→ **Supplied entries**:
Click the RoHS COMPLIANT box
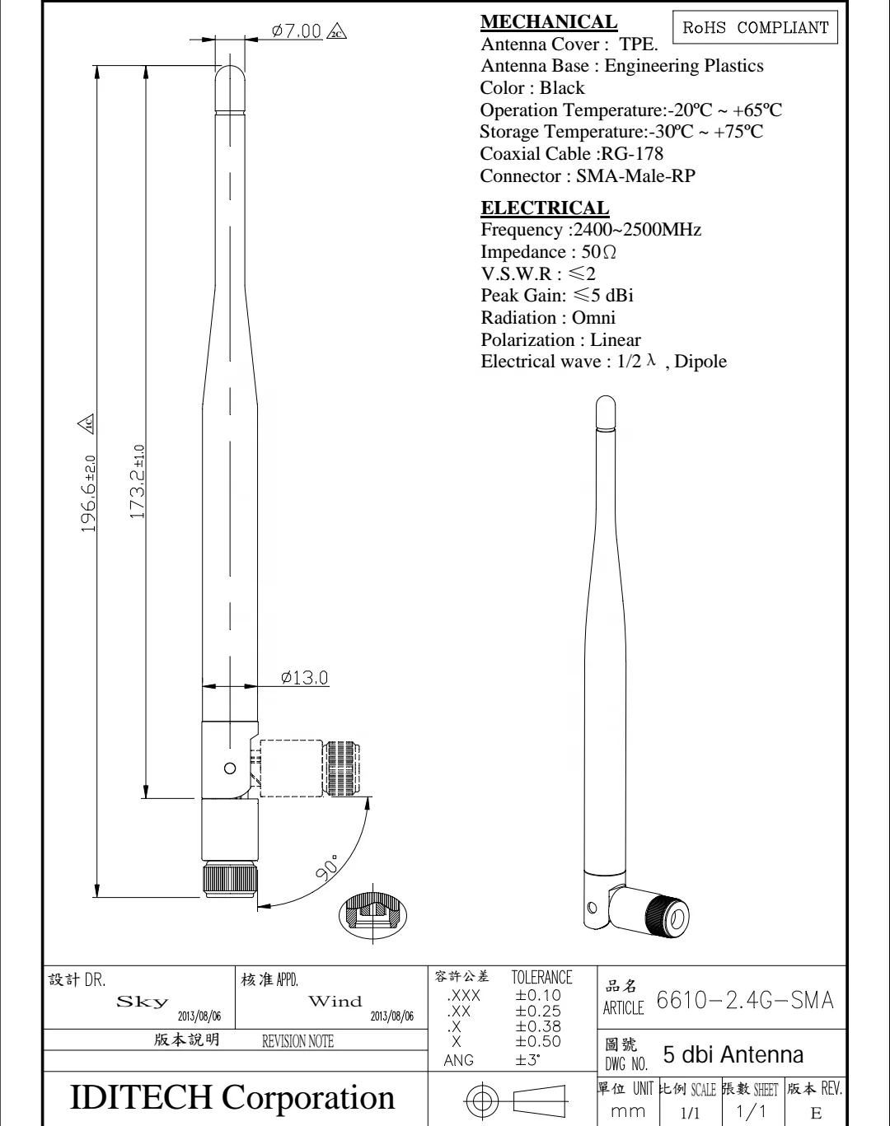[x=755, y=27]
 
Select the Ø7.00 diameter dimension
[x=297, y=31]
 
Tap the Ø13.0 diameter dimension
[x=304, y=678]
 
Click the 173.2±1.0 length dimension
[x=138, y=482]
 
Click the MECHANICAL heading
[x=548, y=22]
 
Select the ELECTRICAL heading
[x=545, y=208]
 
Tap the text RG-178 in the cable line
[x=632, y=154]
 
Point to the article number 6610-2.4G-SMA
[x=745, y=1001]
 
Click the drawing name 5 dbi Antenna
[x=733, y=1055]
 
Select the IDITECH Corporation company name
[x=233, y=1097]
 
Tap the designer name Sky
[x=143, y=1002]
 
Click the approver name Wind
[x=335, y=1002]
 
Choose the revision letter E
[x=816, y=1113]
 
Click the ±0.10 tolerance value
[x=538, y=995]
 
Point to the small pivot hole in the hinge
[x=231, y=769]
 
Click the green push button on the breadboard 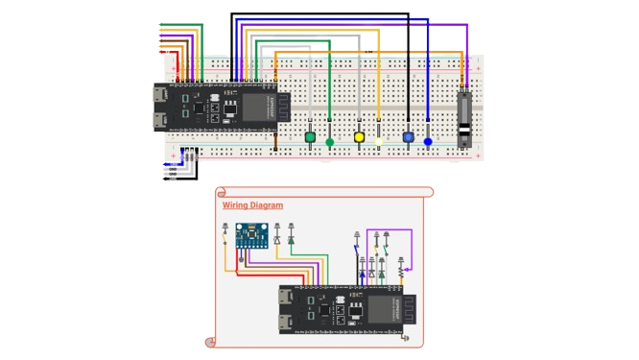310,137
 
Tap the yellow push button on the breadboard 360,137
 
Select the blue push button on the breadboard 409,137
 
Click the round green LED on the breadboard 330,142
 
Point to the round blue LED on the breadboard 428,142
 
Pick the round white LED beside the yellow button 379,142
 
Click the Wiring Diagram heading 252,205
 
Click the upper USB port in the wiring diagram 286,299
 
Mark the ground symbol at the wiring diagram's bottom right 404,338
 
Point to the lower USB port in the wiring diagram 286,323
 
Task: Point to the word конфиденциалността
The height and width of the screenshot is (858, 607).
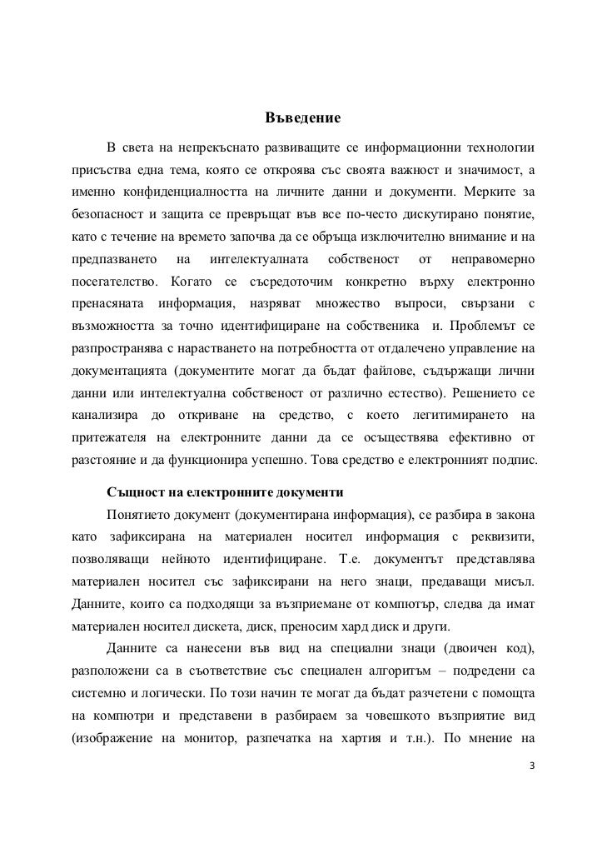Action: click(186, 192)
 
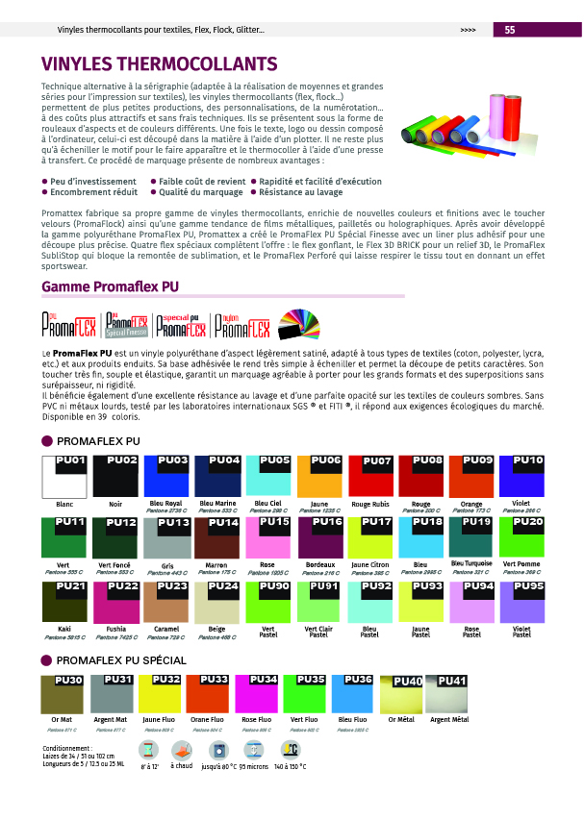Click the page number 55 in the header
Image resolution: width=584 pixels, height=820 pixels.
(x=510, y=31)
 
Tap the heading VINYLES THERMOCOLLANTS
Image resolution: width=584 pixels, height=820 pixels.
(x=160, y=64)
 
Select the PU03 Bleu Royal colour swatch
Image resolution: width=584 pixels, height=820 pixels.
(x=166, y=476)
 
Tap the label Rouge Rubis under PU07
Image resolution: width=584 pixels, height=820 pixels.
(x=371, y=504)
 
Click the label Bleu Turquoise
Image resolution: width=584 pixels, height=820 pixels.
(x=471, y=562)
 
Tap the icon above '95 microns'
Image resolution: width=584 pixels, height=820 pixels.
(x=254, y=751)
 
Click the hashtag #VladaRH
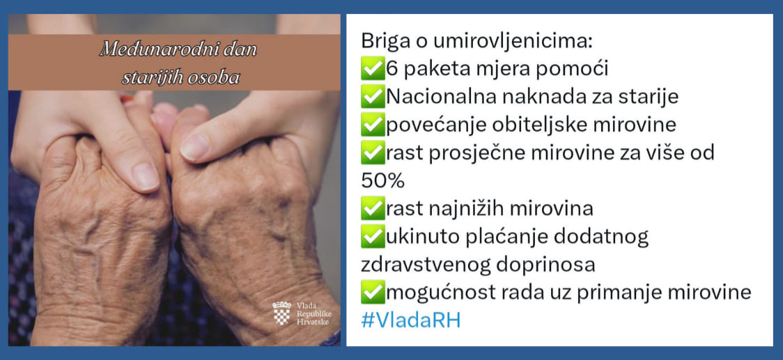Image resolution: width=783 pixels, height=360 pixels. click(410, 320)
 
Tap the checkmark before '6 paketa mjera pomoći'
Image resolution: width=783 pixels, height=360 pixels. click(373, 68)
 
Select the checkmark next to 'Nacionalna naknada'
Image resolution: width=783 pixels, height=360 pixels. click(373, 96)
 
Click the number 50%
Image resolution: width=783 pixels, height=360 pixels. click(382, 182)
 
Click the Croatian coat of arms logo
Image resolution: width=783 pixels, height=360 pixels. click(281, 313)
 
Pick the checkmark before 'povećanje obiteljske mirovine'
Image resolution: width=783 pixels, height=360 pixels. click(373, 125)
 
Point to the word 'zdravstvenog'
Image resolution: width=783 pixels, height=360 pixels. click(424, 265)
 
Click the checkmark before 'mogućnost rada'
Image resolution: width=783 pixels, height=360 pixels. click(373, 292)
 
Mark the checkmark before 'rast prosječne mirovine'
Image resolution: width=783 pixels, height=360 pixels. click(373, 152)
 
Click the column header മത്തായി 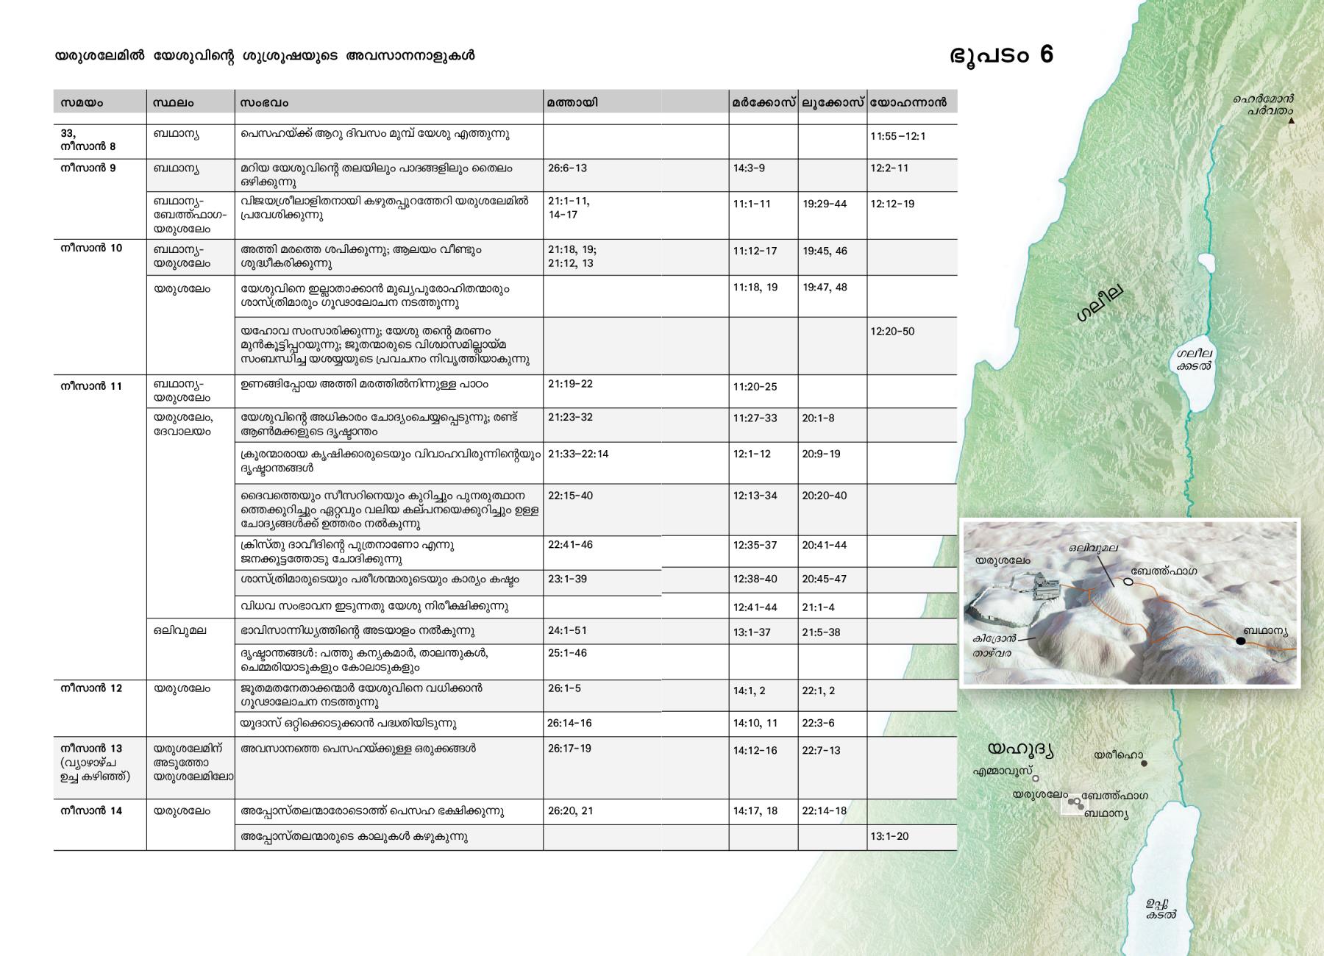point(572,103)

--

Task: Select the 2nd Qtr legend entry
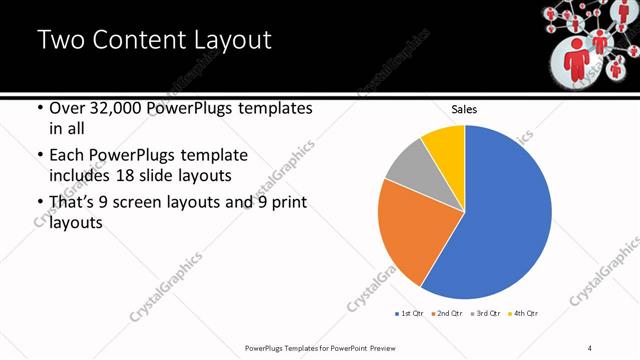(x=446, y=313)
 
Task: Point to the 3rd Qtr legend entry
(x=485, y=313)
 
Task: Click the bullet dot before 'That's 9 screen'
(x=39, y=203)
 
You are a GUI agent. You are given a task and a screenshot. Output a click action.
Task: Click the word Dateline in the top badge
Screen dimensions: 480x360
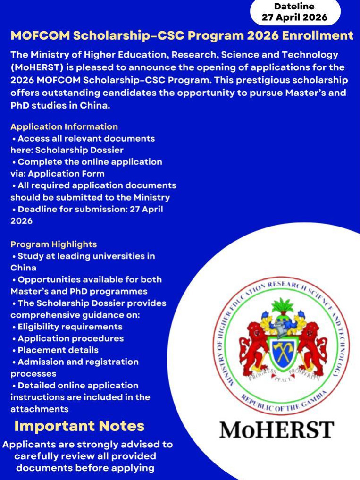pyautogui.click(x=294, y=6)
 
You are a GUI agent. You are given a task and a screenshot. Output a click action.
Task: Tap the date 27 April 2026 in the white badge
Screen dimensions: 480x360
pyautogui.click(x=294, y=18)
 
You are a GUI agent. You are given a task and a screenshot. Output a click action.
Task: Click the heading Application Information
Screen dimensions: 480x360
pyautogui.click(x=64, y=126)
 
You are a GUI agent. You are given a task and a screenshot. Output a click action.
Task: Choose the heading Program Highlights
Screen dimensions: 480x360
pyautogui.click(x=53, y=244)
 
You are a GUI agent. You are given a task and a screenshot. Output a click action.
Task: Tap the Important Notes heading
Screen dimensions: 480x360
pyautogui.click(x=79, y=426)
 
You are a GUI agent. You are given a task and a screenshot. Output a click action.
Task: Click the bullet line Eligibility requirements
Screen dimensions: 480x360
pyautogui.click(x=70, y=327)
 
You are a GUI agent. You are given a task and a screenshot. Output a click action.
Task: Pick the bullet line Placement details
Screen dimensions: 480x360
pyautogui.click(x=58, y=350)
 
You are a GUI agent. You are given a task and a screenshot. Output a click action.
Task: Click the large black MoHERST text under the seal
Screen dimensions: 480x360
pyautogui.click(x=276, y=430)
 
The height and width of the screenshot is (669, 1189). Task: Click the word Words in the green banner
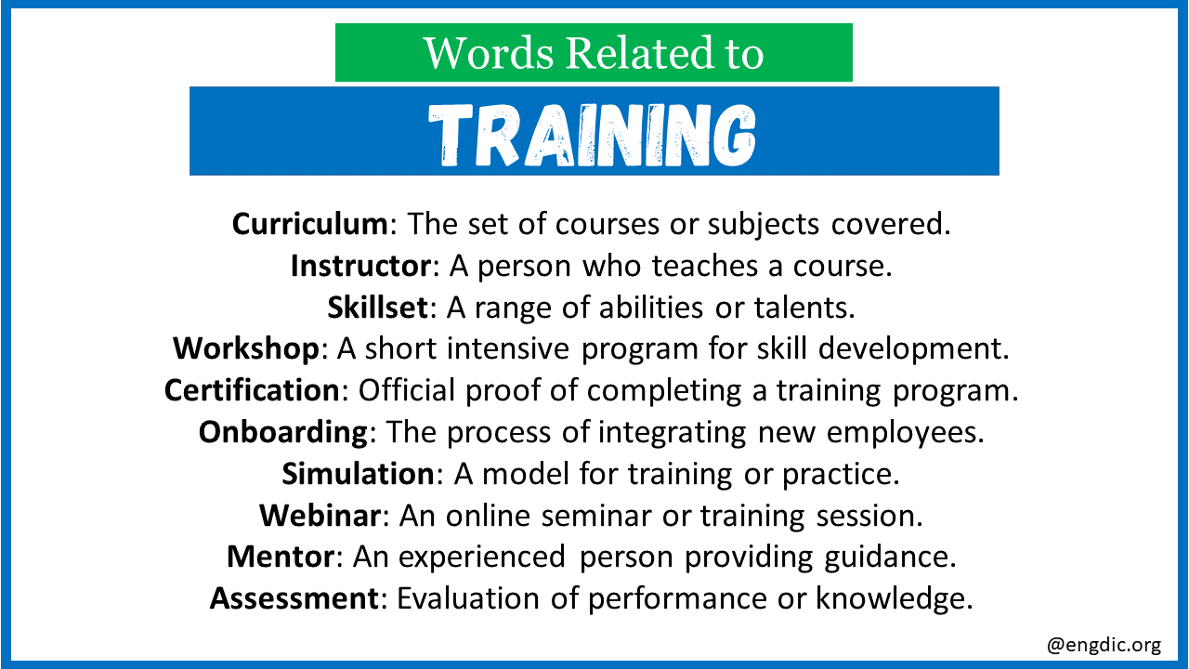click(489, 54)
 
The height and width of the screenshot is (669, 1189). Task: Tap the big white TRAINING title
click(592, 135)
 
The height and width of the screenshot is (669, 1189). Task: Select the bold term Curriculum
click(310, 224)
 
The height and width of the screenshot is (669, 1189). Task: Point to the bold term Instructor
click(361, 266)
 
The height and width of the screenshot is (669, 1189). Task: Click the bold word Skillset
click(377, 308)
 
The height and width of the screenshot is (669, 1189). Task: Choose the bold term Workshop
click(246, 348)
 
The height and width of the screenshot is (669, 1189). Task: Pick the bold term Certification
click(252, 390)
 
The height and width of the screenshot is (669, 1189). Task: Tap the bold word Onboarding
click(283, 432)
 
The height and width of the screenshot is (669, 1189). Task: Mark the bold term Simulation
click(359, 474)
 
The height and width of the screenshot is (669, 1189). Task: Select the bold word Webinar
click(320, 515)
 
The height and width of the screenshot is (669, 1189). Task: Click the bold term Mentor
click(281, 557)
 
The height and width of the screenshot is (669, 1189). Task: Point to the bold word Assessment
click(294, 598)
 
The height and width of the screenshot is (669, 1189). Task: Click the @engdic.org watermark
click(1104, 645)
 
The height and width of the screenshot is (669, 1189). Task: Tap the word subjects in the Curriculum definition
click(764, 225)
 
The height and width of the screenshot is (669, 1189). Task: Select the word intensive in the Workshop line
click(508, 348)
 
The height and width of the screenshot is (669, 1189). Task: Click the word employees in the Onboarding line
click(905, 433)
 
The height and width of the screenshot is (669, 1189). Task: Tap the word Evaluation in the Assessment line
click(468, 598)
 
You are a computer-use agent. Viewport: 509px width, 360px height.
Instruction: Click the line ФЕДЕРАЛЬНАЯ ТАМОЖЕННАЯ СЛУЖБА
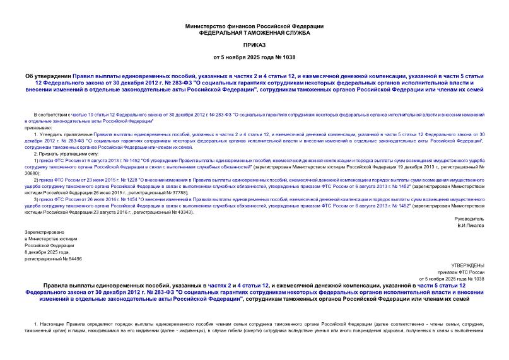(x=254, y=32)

→ **Exercise**:
Shift every coordinate in the answers by 93, and write out again all the lines from the line with "Task: Select the 2nd Qtr legend entry" to the line with "pyautogui.click(x=276, y=430)", requests included. Leave the pictures out.

→ **Exercise response**:
Task: Select the 2nd Qtr legend entry
(x=539, y=406)
 
Task: Point to the 3rd Qtr legend entry
(x=578, y=406)
 
Task: Click the bullet dot before 'That's 9 screen'
(x=132, y=296)
 
You are a GUI agent. You are given a task and a screenshot. Output a click action.
Task: Click the word Dateline in the top badge
Screen dimensions: 480x360
pyautogui.click(x=387, y=99)
 
You are a GUI agent. You are given a task and a screenshot. Output a click action.
Task: Tap the date 27 April 2026 in the white badge
Screen dimensions: 480x360
pyautogui.click(x=387, y=111)
 
You are a GUI agent. You are given a task and a screenshot. Output a click action.
Task: Click the heading Application Information
Screen dimensions: 480x360
pyautogui.click(x=157, y=219)
 
You are a GUI agent. You are given a task and a screenshot. Output a click action.
Task: Choose the heading Program Highlights
Screen dimensions: 480x360
pyautogui.click(x=146, y=337)
 
You are a GUI agent. You are given a task and a screenshot. Output a click action.
Task: Tap the Important Notes heading
Screen dimensions: 480x360
pyautogui.click(x=172, y=519)
 
You are a GUI agent. You are given a task and a screenshot. Output a click action.
Task: Click the bullet line Eligibility requirements
Screen dimensions: 480x360
pyautogui.click(x=163, y=420)
 
You are a GUI agent. You are given a task and a screenshot. Output a click action.
Task: Pick the bullet line Placement details
Screen dimensions: 480x360
pyautogui.click(x=151, y=443)
 
You are a GUI agent. You are given a task and a screenshot. Output a click action.
Task: Click the large black MoHERST text under the seal
Screen dimensions: 480x360
pyautogui.click(x=369, y=523)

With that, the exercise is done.